I know for a fact that this chap sacrificed a lot to bring up the step kids, but their bonding abilities towards him seems rather deficient.

Are you comparing apples with apples?

How old were the step children when he started to be a part of their life?

Can anyone say they truly treat children that they know are not biologically their's exactly the same as ones which are?

I look at my aunt and uncle taking in 3 of the children from a cousin and his wife who are heroine addicts. The kids have gone from near the bottom of their classes to being near the top. Admittedly their own children were nearly through high school, but they have melded into a decent extended family.

Every situation is likely to have different outcomes depending on the children and parents. We don't have the luxury of seeing what the counter factual may have offered.

In the example you've provided, this was based on a heterosexual setting. Would you argue that based on this outcome that we should ban "blended" families since the outcomes can be so poor at times?
 
Are you comparing apples with apples?

How old were the step children when he started to be a part of their life?

About 6 I think

Can anyone say they truly treat children that they know are not biologically their's exactly the same as ones which are?

I think there are differences in bonds between biological and non biological children and their parents/carers.


In the example you've provided, this was based on a heterosexual setting. Would you argue that based on this outcome that we should ban "blended" families since the outcomes can be so poor at times?

I've said before I'm not about "banning" anything, but people have a right to be interested in what is good or not for children based, among other things, on how we would like to be treated ourselves.

Personally I'll take a good mother and father against two gay mothers or two gay fathers any time.
 
About 6 I think



I think there are differences in bonds between biological and non biological children and their parents/carers.




I've said before I'm not about "banning" anything, but people have a right to be interested in what is good or not for children based, among other things, on how we would like to be treated ourselves.

Personally I'll take a good mother and father against two gay mothers or two gay fathers any time.

yes. We know you always want the gold standard, but then ignore the reality of the world where that's not always an option.
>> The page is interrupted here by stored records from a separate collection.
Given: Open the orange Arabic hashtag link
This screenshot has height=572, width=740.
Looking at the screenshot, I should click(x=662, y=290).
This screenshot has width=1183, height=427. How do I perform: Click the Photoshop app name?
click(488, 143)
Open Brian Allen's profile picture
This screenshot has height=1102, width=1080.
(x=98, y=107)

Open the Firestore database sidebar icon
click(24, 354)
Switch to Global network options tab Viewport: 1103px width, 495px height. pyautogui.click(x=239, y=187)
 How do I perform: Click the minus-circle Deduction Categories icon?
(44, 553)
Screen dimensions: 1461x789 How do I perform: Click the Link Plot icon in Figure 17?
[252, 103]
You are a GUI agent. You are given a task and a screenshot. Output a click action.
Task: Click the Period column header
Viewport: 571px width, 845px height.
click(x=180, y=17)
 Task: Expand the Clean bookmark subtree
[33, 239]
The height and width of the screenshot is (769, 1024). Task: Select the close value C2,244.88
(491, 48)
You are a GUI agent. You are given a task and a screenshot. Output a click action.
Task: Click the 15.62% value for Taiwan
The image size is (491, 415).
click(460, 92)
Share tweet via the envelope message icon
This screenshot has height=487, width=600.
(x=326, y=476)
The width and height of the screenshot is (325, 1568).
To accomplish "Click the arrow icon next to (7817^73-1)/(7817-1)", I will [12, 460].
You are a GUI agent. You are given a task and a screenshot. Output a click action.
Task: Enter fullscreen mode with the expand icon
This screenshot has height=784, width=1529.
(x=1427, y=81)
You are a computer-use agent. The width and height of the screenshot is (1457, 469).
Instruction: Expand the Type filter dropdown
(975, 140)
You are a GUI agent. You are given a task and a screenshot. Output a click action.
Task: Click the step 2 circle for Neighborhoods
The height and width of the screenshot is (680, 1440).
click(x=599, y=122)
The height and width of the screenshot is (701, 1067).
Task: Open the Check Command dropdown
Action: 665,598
Sometimes it's about what can be, not what we'd like to be.

The info I provided last week where adoptions by gay parents in the USA and how they were more likely to adopt the children "rejected" by the heterosexual world ie the older ones, the ones with disabilities, ones not of the same race.

In that specific real world scenario would you block the children from being accepted into a loving SS parent based family, or do you believe the children would be better off staying in institutionalised care?

The way I see it, if the ones you say would make better parents wont step up, then how can it be good to deny children up for adoption from the love of 2 SS parents that want to raise a child?
 
yes. We know you always want the gold standard, but then ignore the reality of the world where that's not always an option.

Sometimes it's about what can be, not what we'd like to be.

The info I provided last week where adoptions by gay parents in the USA and how they were more likely to adopt the children "rejected" by the heterosexual world ie the older ones, the ones with disabilities, ones not of the same race.

In that specific real world scenario would you block the children from being accepted into a loving SS parent based family, or do you believe the children would be better off staying in institutionalised care?

The way I see it, if the ones you say would make better parents wont step up, then how can it be good to deny children up for adoption from the love of 2 SS parents that want to raise a child?

The judgement on where the children go should be made on the "best available" standard.

That would include gay parents if the alternative was considered inferior. The decision should be able to be empirically justifiable if it was publicly questioned.